◆ SOURCE TEXT:
Fandrei is in charge of Cook Inlet Aquaculture Association, and he’s giving a tour of the Tutka Bay Lagoon Hatchery near Homer.

This summer, the facility will harvest up to 125 million pink salmon eggs. Depending on survival, most of those eggs will hatch in the fall.

A row of incubators at the Tutka Bay Lagoon Hatchery. (Photo by Aaron Bolton/KBBI)

Like other pink Salmon hatcheries, the one at Tutka Bay has attracted scrutiny over the last couple of years over growing environmental concerns.

“The big issue that’s confronting us right now that seems to come up is the ocean carrying capacity,” Fandrei explained, “Whether we’re putting too many fish out in the ocean for the ocean to be able to support that number.”

The other issue raised by critics is a growing body of research indicating that biological problems can arise when pink salmon from hatcheries spawn with wild fish.

In response to concerns, the Board of Fisheries re-established its committee on hatcheries earlier this year.

The Alaska Department of Fish and Game is also in the midst of a multi-year study on hatchery pink and chum salmons’ interactions with wild stocks. That study is funded by several hatchery nonprofits and fish processors.

“So what we’re really interested in understanding is how aggregates of pink salmon in Prince William Sound and Chum Salmon in Southeast Alaska genetically vary from one another,” Chris Habicht, a geneticist working on the project, said.

Habicht said some species like sockeye can genetically vary within a single river system, but on the other side of that spectrum are pink and chum.

“Species like pink salmon have a much shallower population structure,” Habicht said. “In other words, genetically, they are more similar across a larger geographic area than other species of salmon.”

Habicht hopes the project will get researchers closer to understanding whether hatchery fish can skew the genetics of wild pinks and chums enough to make them less resilient over time.

Researchers also question if too many hatchery fish are being released into the waters of the Pacific between Russia, Alaska and Japan.

Greg Ruggerone with Seattle-based Natural Resource Consultants has published several studies on the abundance of salmon and their diets. By his estimates, pink salmon make up nearly 70 percent of all the salmon in the North Pacific. Even though hatchery pinks are only 15 percent of that total, it’s still a lot of fish.

“That 15 percent of hatchery pink salmon translates to about 82 million hatchery pink salmon,” Reuggerone said.

Pink salmon are aggressive feeders, and Ruggerone’s latest study found large numbers of them are severely depleting zooplankton supplies in the Bering Sea.

“The plankton are the building blocks for the north Pacific, supporting sockeye salmon. Those zooplankton also support other species that are consumed by chinook salmon or coho salmon,” Ruggerone explained.

◆ EXCERPTED DATA:
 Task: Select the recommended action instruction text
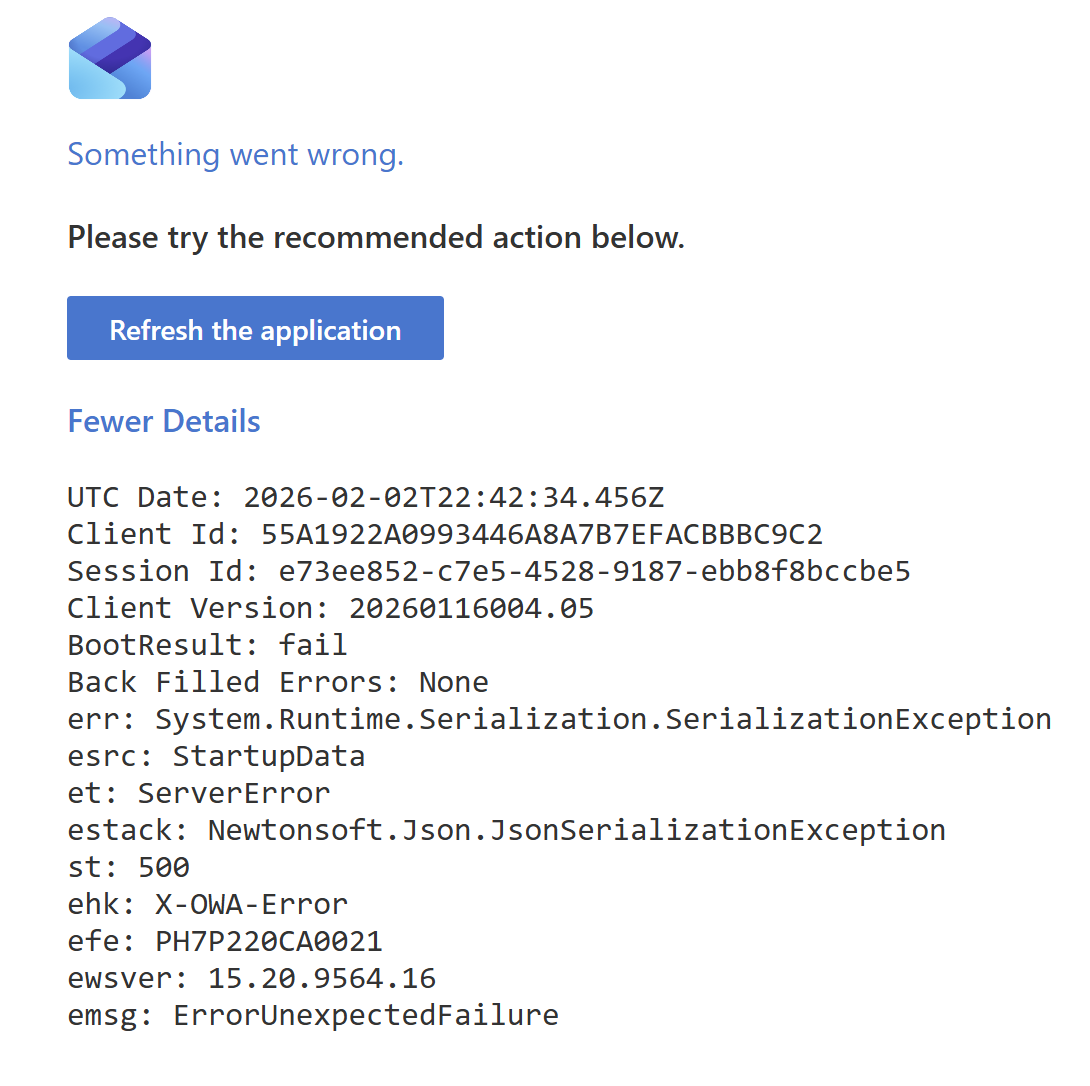click(376, 238)
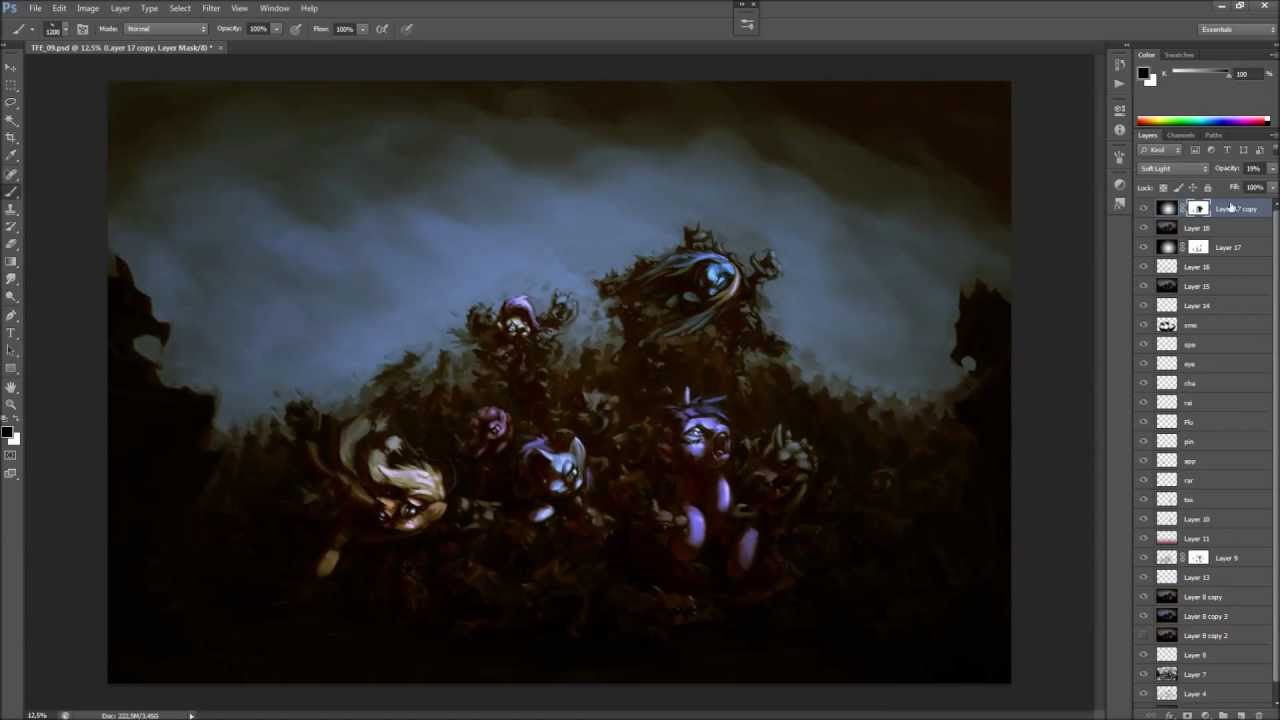Click the color spectrum ramp bar
The width and height of the screenshot is (1280, 720).
[x=1202, y=121]
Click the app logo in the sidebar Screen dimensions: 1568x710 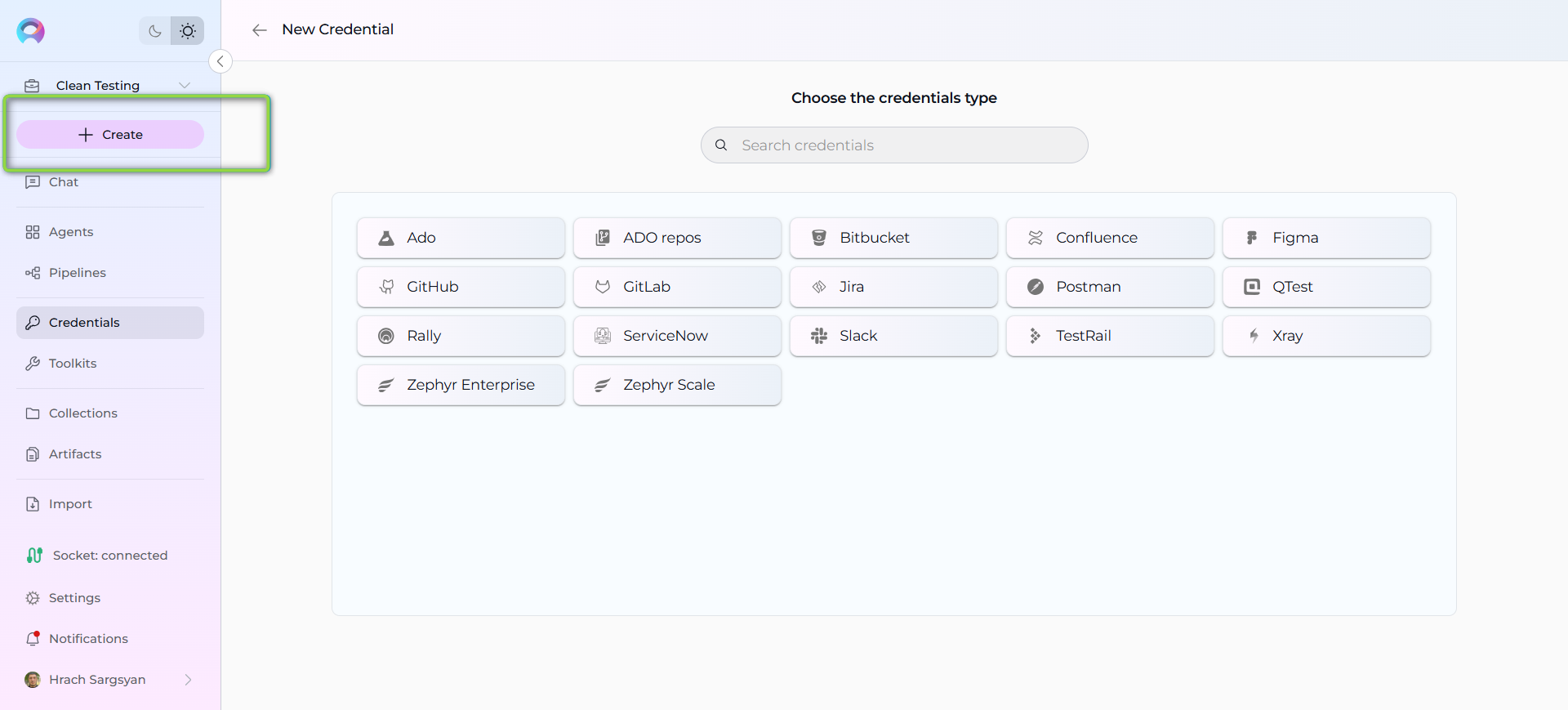coord(31,31)
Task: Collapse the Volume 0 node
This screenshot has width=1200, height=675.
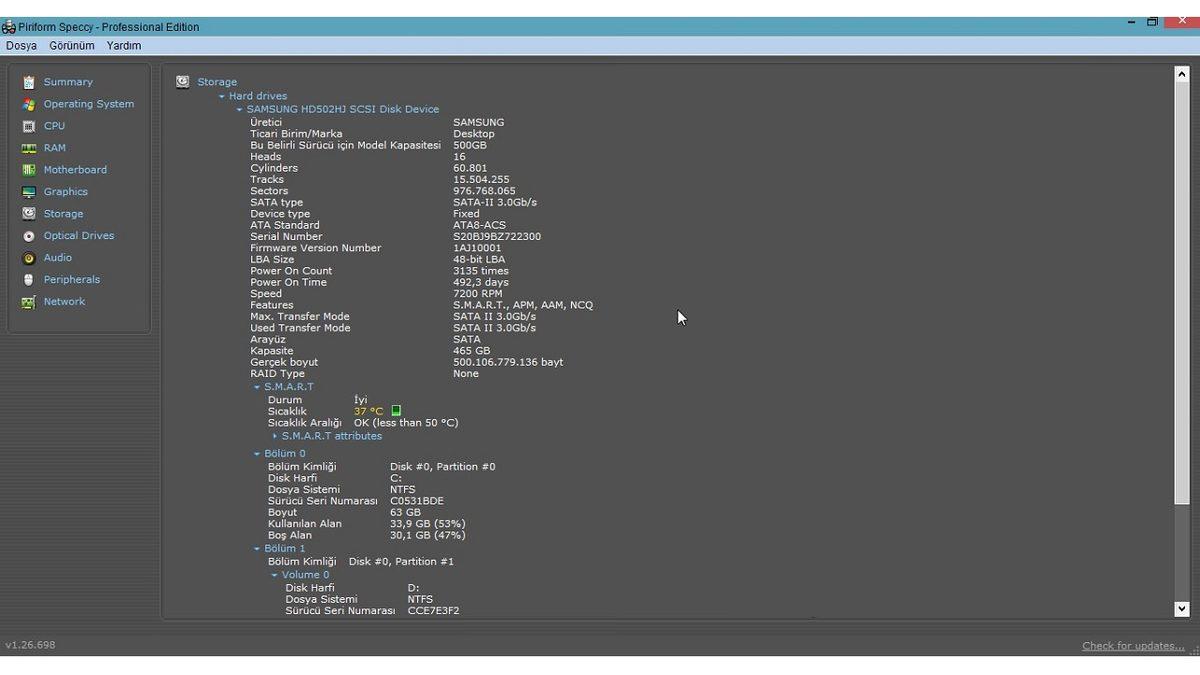Action: (275, 575)
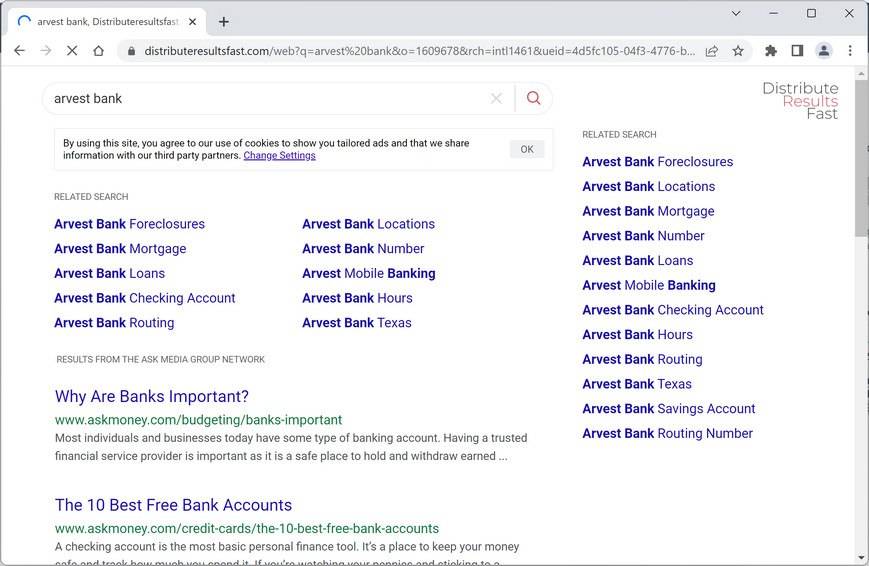
Task: Bookmark this page with the star icon
Action: (x=738, y=51)
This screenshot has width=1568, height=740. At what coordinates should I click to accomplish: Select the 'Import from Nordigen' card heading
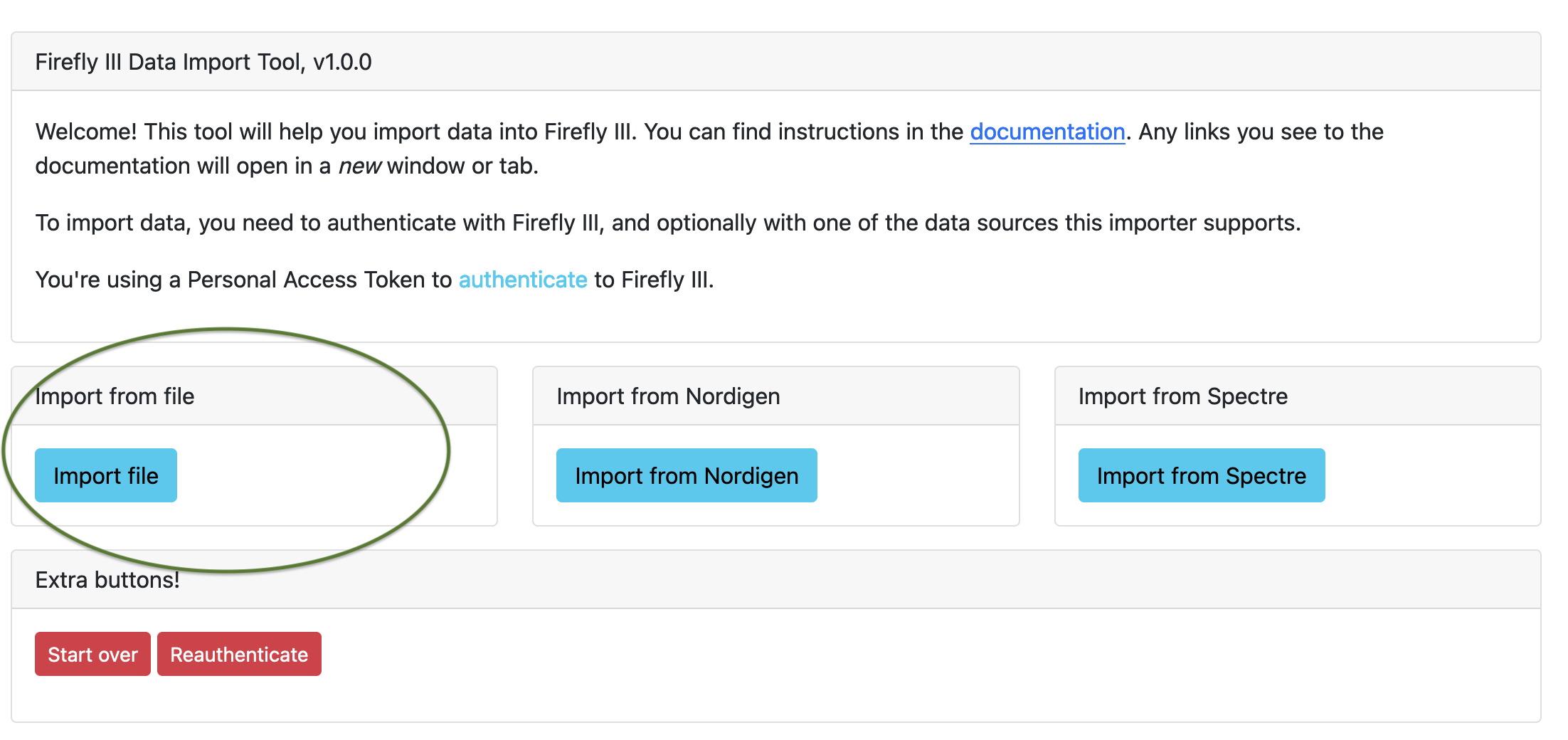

◆ TASK LIST:
1 – Answer these questions about the hatchery article:
(a) How many pink salmon eggs will the Tutka Bay Lagoon Hatchery harvest this summer?
(b) Who funds the Alaska Department of Fish and Game study?
(c) By Ruggerone's estimates, what share of all North Pacific salmon are pink salmon?
2 – Replace "critics" with "opponents" and write out the hatchery article from "Like other pink" to "with wild fish.".
The lines are separate material.

◆ RESPONSES BY TASK:
1 –
(a) Up to 125 million.
(b) Several hatchery nonprofits and fish processors.
(c) Nearly 70 percent.

2 –
Like other pink Salmon hatcheries, the one at Tutka Bay has attracted scrutiny over the last couple of years over growing environmental concerns.

“The big issue that’s confronting us right now that seems to come up is the ocean carrying capacity,” Fandrei explained, “Whether we’re putting too many fish out in the ocean for the ocean to be able to support that number.”

The other issue raised by opponents is a growing body of research indicating that biological problems can arise when pink salmon from hatcheries spawn with wild fish.